Exercise data Start Marker
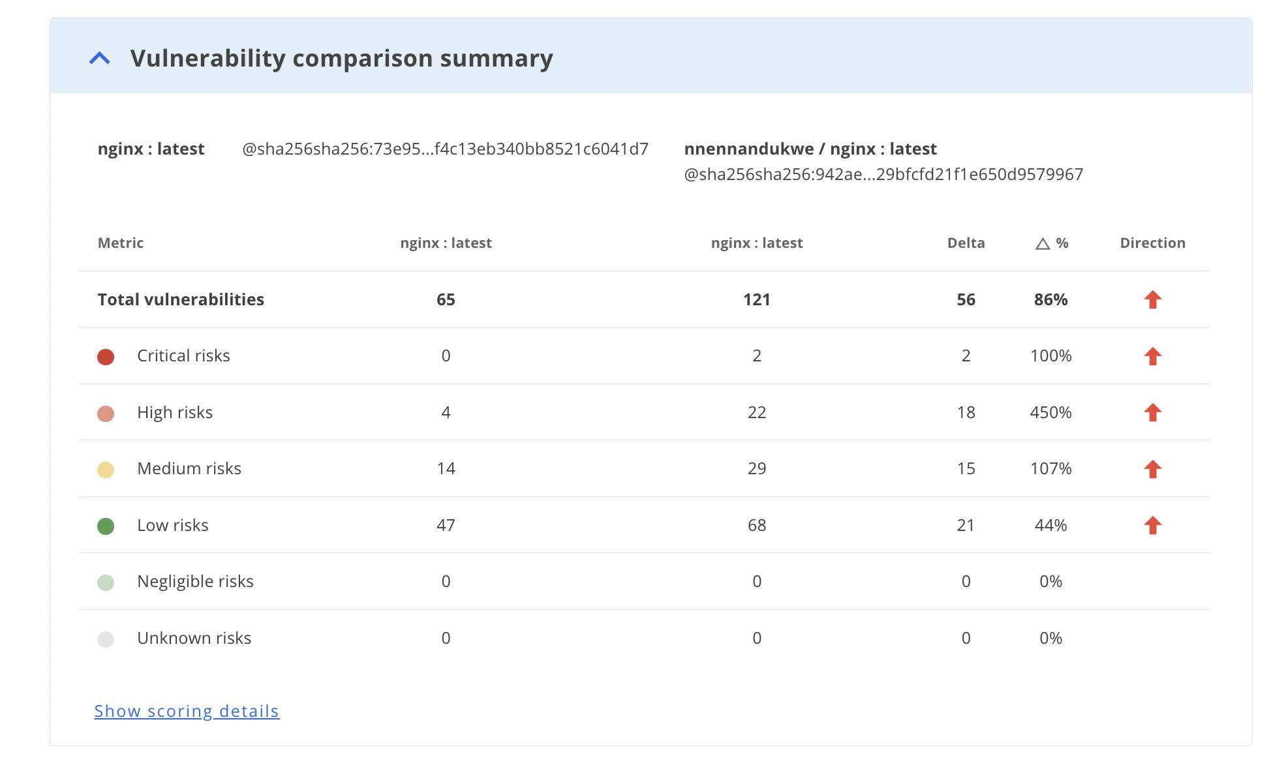1271x771 pixels.
Task: Click the Direction column header
Action: [1152, 243]
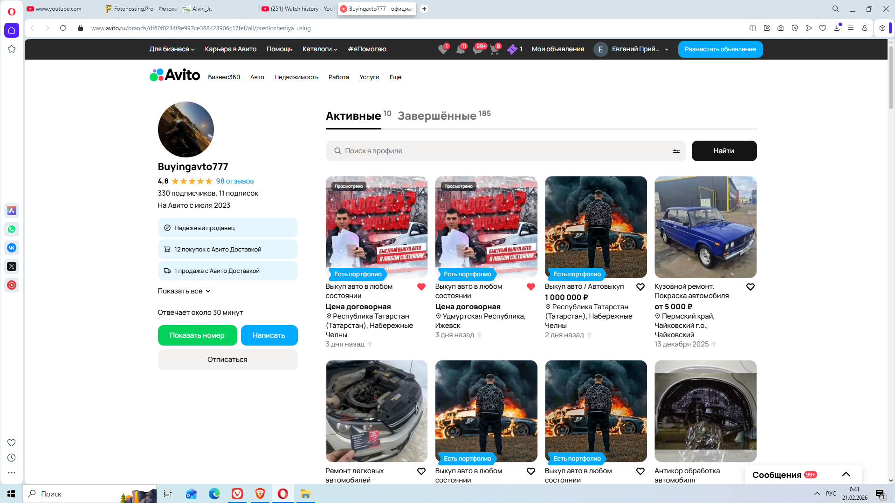895x503 pixels.
Task: Open blue VAZ car listing thumbnail
Action: tap(705, 227)
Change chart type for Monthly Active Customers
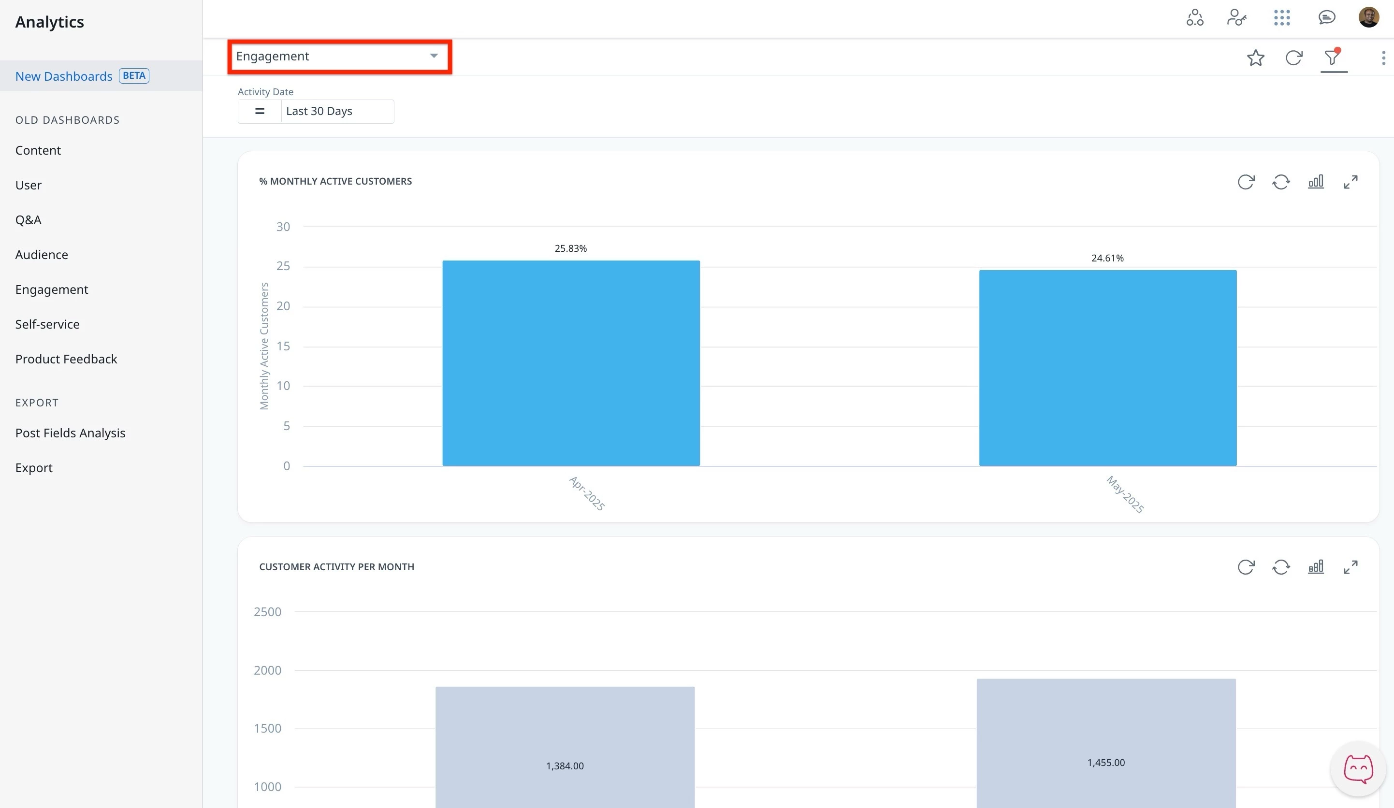Image resolution: width=1394 pixels, height=808 pixels. click(x=1315, y=182)
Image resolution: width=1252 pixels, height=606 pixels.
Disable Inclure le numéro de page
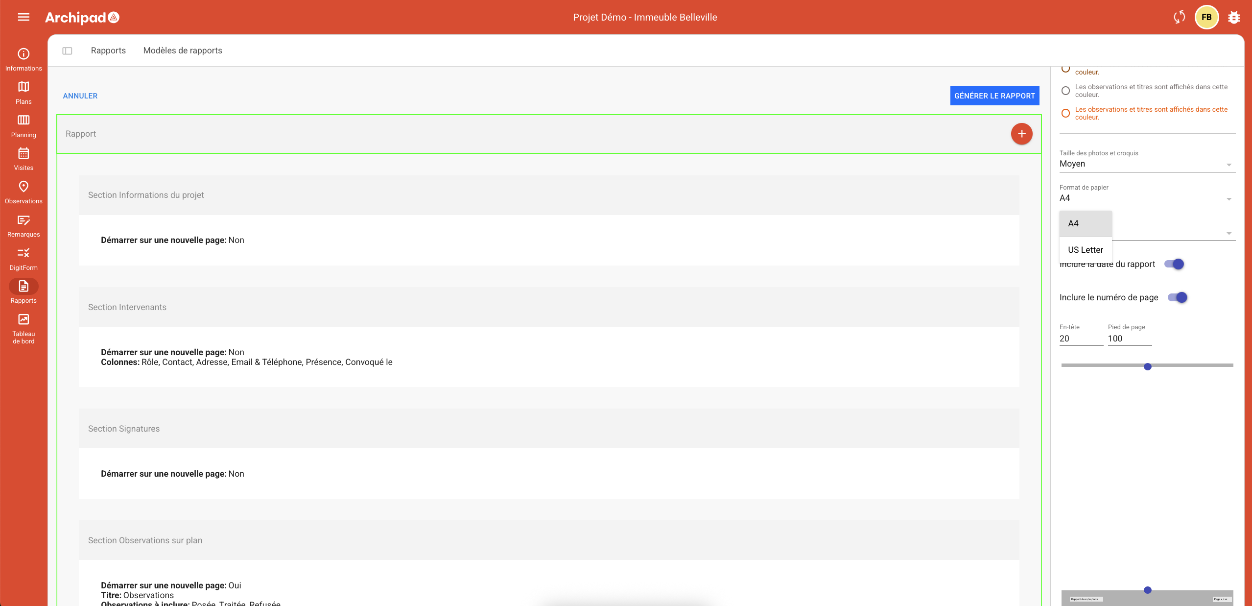[1177, 297]
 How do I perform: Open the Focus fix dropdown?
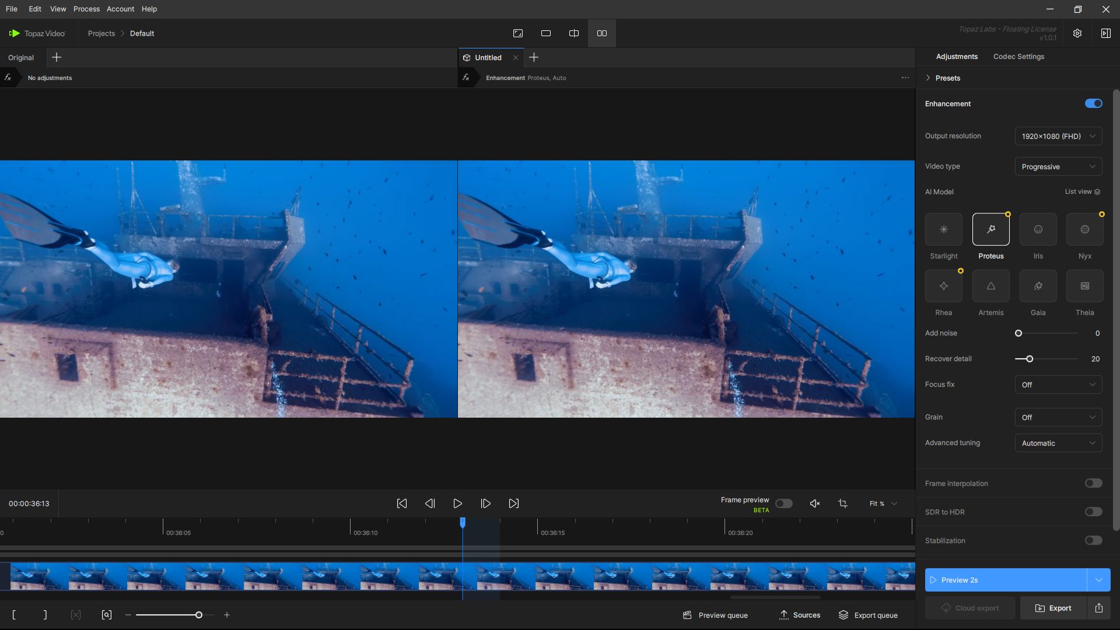[1058, 384]
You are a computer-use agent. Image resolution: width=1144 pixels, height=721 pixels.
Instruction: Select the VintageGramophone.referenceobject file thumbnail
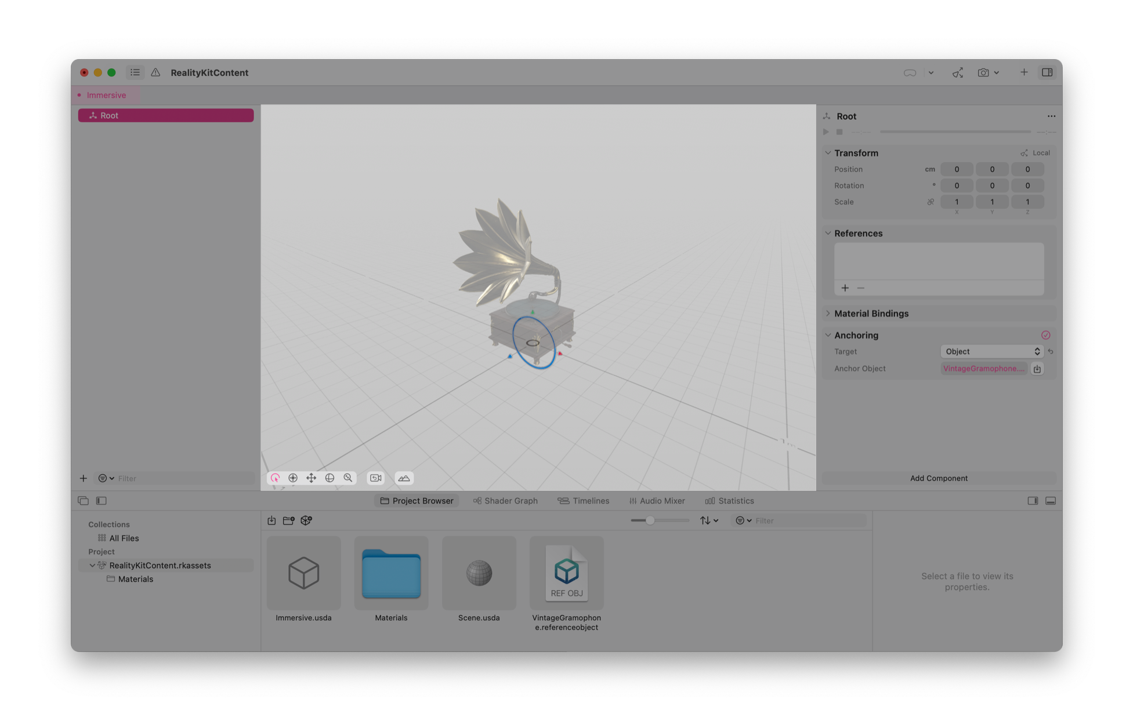tap(566, 573)
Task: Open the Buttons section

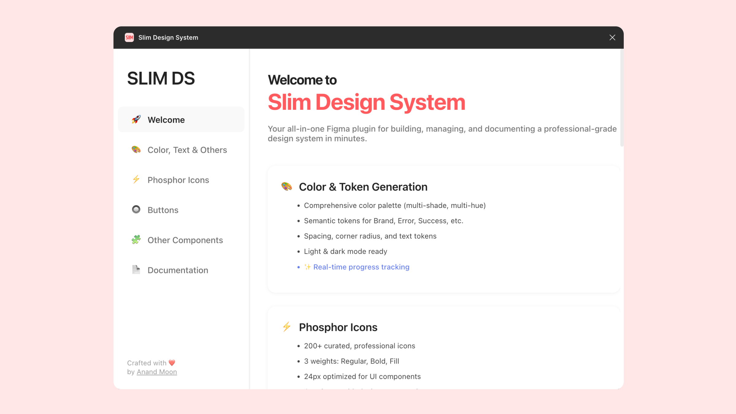Action: click(x=163, y=210)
Exercise data End Marker
What to work on
Reproduce, word for word, every line from the one that contains "Image resolution: width=1252" to the end of the data, including both ends; omit all pictures.

Written answer
Image resolution: width=1252 pixels, height=606 pixels.
Disable Inclure le numéro de page
[1177, 297]
 How do I perform: Open the Focus fix dropdown?
[1058, 384]
You are a computer-use agent. Image resolution: width=1144 pixels, height=721 pixels.
Instruction: Select the VintageGramophone.referenceobject file thumbnail
tap(566, 573)
Task: Open the Buttons section

Action: click(x=163, y=210)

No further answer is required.